We knew each other from passing through the neighborhood; our exchanges were limited to brief greetings, perhaps due to the great age difference and his serious, reserved appearance. He was a man of about 60 years old, with old habits: he smoked a pipe and protected himself from the sun with a beret. His face was furrowed with wrinkles, and because of my taste for abstract painting, he always reminded me of Picasso.
The boxes he was carrying must have weighed a lot, the old man staggered with every step.

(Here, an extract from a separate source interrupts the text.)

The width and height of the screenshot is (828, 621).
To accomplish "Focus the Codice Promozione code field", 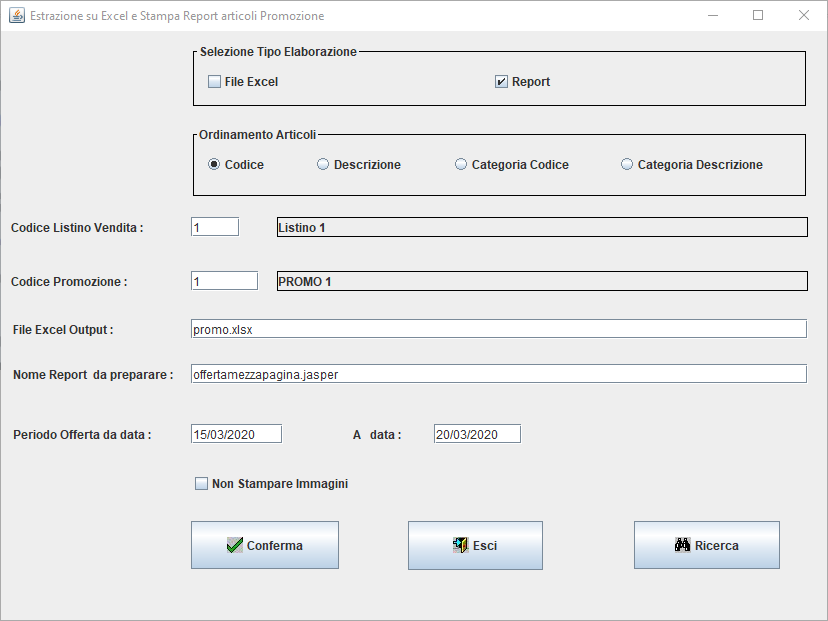I will (224, 281).
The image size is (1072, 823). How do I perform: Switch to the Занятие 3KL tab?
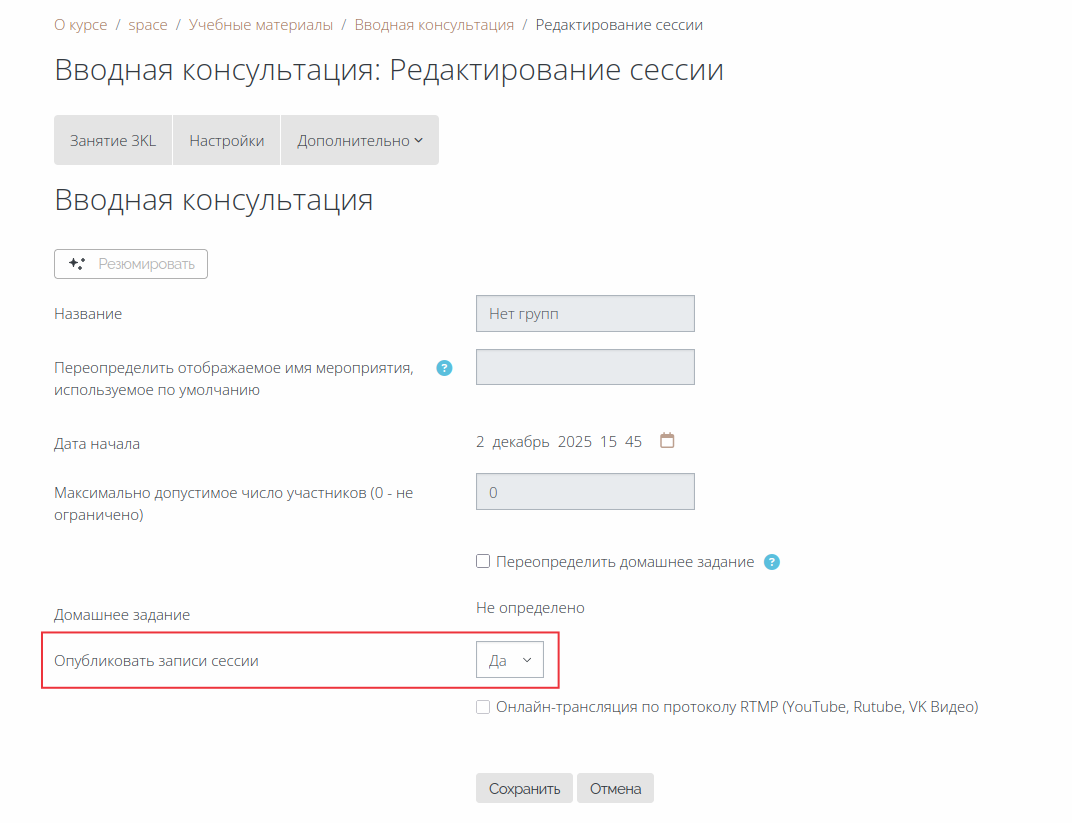[113, 140]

I could see all the boxes stacked on the sidewalk in front of the door of his house, before my eyes there could easily be 300 books.

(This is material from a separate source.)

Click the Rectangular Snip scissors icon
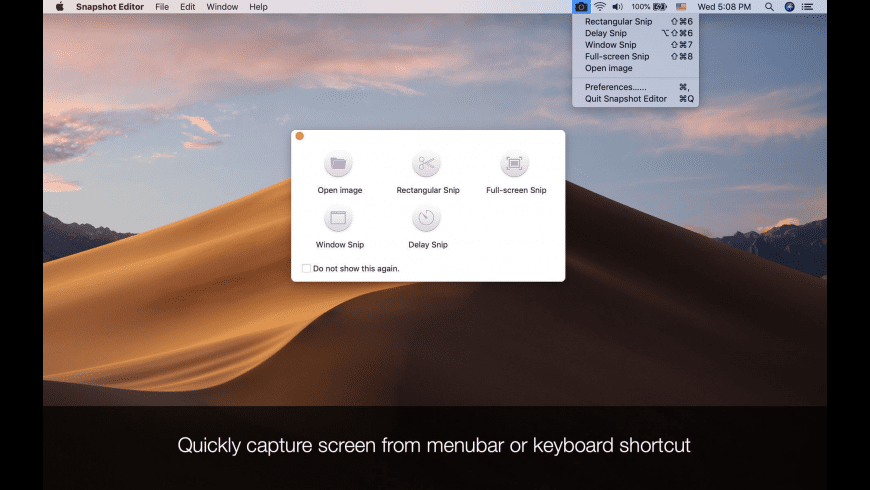 (x=427, y=164)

—Do you want me to help you? —Man, you'd be doing me a favor," he said with a chuckle.
I put my backpack aside and started moving boxes next to him. "Where did he get so many books?" I wondered as I lifted the dusty boxes out of his van.
—What are you doing with so many books? —They are mine, I brought them from my son's house, who is moving and has nowhere to take them.
He had read them all and was even thinking of selling them. When I finished moving the boxes, I quickly picked up my backpack to go back to eat, it was noon and my parents would be worried about my delay, but just before going out of the door...
—Hey, do you want to take any books with you? —he asked.
I took him up on his offer and grabbed a book at random. I didn't read, I took it out of politeness.
When I got home, I shared with my parents the encounter with the neighbor. They, because of their age, knew him better. They told me that the man had lived in Switzerland for many years. I mentioned to them the large number of books he had and his intention to sell them. Not that I was interested in reading, his intention to get rid of them stuck in my mind. "How much would each book cost?", I wondered as I walked down the street to ring his doorbell.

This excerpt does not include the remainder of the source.